By all accounts, we had a pretty decent Friday. We were 6-2 in baseball, including 4-2 with underdogs, and I split my two basketball games, losing the total in the NBA Finals and winning with Minnesota in the WNBA for a nice 7-3 day. So naturally, the only email I wake up to Saturday morning was one asking me how the hell I could have been so wrong on the Cleveland vs. Golden State total.
I wrote back saying yes, it was a crappy pick. It lost. But then asked if he would have felt better if it had lost by three points instead of 23. I never received a response, nor did I really expect to, but the e-mail did serve a purpose in that it shows a number of bettors pay far too much attention to if a game wins easy, losses big, etc. A win is a win and a loss is a loss. It makes no difference if you cover the spread by half-a-point or 40 points. It pays the same. The same goes for losses regardless of what the final margin is.

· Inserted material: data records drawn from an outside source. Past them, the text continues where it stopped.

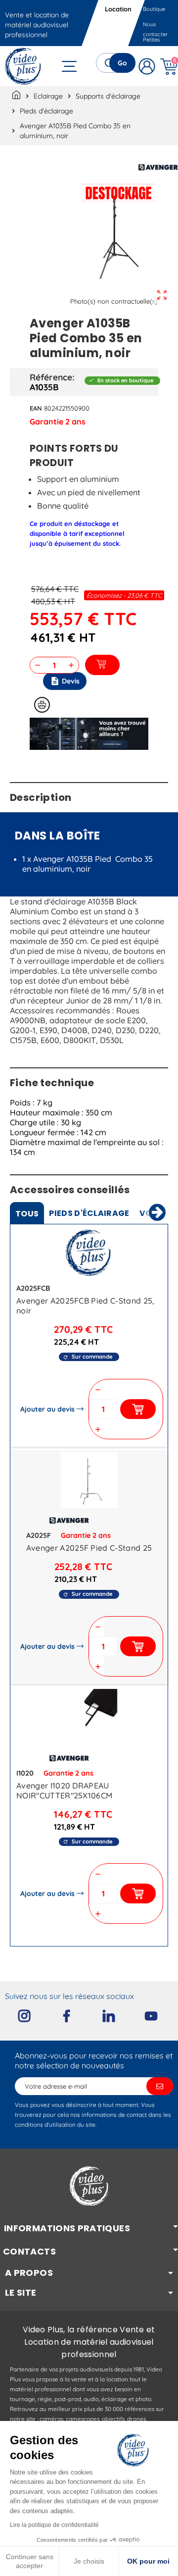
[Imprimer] (42, 705)
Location (118, 9)
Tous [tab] (27, 1213)
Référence (51, 377)
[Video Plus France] (23, 66)
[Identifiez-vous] (147, 66)
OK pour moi (148, 2561)
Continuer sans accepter (29, 2561)
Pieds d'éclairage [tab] (89, 1213)
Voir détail (89, 1255)
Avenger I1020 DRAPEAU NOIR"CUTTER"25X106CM (64, 1790)
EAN (36, 408)
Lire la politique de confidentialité (54, 2525)
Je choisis (89, 2561)
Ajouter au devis (47, 1409)
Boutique (154, 8)
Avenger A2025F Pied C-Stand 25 (89, 1548)
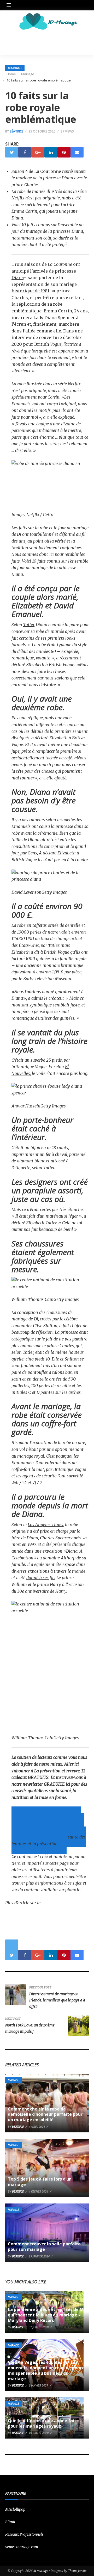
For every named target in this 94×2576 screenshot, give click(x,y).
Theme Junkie (77, 2570)
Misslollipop (15, 2509)
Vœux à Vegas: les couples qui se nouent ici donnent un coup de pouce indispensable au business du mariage (46, 2370)
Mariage (15, 68)
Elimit (10, 2522)
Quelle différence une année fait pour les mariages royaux (42, 2423)
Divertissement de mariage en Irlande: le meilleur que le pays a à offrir (57, 2000)
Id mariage (40, 2570)
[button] (10, 5)
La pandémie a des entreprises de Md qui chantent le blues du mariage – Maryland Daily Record (47, 2315)
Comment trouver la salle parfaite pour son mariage (44, 2246)
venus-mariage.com (21, 2546)
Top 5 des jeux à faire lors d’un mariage (40, 2181)
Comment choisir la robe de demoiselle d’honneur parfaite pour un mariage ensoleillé (45, 2114)
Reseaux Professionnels (24, 2534)
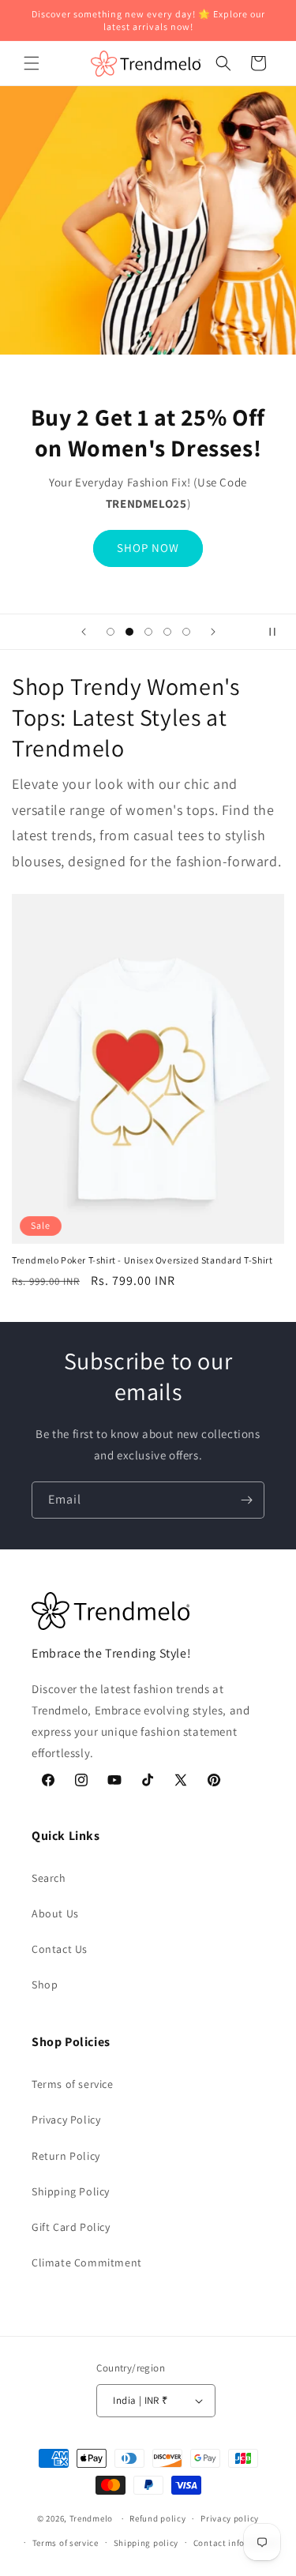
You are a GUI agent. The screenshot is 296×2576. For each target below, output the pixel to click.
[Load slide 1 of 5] (110, 631)
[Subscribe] (246, 1500)
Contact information (236, 2542)
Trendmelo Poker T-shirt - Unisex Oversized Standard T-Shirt (142, 1260)
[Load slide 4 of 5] (167, 631)
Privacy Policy (66, 2119)
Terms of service (73, 2084)
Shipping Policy (71, 2191)
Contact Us (60, 1949)
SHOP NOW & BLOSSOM (148, 563)
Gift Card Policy (71, 2227)
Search (49, 1878)
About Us (55, 1913)
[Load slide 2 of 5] (129, 631)
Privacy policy (229, 2518)
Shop (45, 1984)
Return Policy (66, 2156)
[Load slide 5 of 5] (186, 631)
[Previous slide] (83, 631)
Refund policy (157, 2518)
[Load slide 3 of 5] (148, 631)
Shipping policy (146, 2542)
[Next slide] (213, 631)
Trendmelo (91, 2518)
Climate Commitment (87, 2262)
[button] (31, 63)
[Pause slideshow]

I didn’t receive a note from my sportsbook saying, “You know, Moody, that Cleveland loss was so bad we’re going to take an extra $100 from your account.” And I certainly have never gotten one saying they were going to pay me a bonus for picking a team that covers by 30 points.
There are going to be impressive wins over the course of the year for a bettor and there are going to be ugly losses. But they still have the same effect on your sportsbook account balance.
If you’re handicapping the games yourself and have had a bit of success with how you’re doing things, don’t give up on it because of one or two big losses. It’s a loss, nothing more or nothing less. Likewise, don’t think you’re really on to something because of one or lopsided wins if your overall results have been less than acceptable.
Those who follow the sections of a public handicapper or a sports service should keep the same principle in mind. Just because a handicapper picks a team that covers by 35 points does not mean he’s the greatest thing around, not does a blowout loss by one of his selections signify he has no clue what he’s doing. Those things are going to happen to any handicapper over the course of a season.
Remember, it’s the final outcome that matters, not necessarily accumulating style points along the way.